The Bottle Factory Outing - Beryl Bainbridge [16]
‘I wonder,’ said Brenda aloud, ‘what the kitten thinks now its mummy doesn’t like it.’
She wished someone would try to savage her every time she made a friendly gesture. She was just working out how happily she could exist, left entirely alone, when there was a knock at the front door. She wanted instantly to hide, but she knew it was no use, so she ran down the stairs with a fixed smile on her face, ready to leave immediately should it be Vittorio with his little silken Zapata moustache flopping above his mouth, or Freda back from her shopping. It was neither. It was Patrick in a shiny black suit and a clean white shirt with a badly frayed collar.
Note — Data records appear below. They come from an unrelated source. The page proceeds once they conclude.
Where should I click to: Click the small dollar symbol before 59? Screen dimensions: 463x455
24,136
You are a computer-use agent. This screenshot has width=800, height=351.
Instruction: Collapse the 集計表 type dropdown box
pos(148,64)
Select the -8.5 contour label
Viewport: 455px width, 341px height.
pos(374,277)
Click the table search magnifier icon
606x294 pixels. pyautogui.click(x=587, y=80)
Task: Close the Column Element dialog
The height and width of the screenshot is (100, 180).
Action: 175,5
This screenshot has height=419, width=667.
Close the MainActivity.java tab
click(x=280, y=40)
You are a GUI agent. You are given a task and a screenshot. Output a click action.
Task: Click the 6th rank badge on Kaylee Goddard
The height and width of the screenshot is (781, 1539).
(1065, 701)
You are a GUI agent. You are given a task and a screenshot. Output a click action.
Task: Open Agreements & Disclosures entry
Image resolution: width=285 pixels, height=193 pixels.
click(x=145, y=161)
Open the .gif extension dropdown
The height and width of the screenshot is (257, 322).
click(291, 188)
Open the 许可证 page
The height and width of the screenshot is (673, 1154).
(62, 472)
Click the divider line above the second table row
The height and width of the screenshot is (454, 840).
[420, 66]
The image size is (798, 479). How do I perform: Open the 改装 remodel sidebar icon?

‘My word,’ she said, letting him into the dark hall, ‘you do look smart.’
His appearance alarmed her. He was so evidently out to impress, she would not have been surprised if, like a conjurer, he had whipped a vase of flowers from behind his back and presented them to her.
‘Ah well,’ he said, holding a canvas bag for her inspection, ‘didn’t I leave early to get me tools?’
She led him up the stairs, pulling faces as she went to relieve her feelings, sticking her tongue out at the brown-painted walls, telling him silently to drop dead and leave her alone. As they turned to go up the second flight of stairs, passing the cooker and the pungent slice of meat under its tea-towel, she was forced to smile at him and say insincerely: ‘It is kind of you, Patrick, to give up your time.’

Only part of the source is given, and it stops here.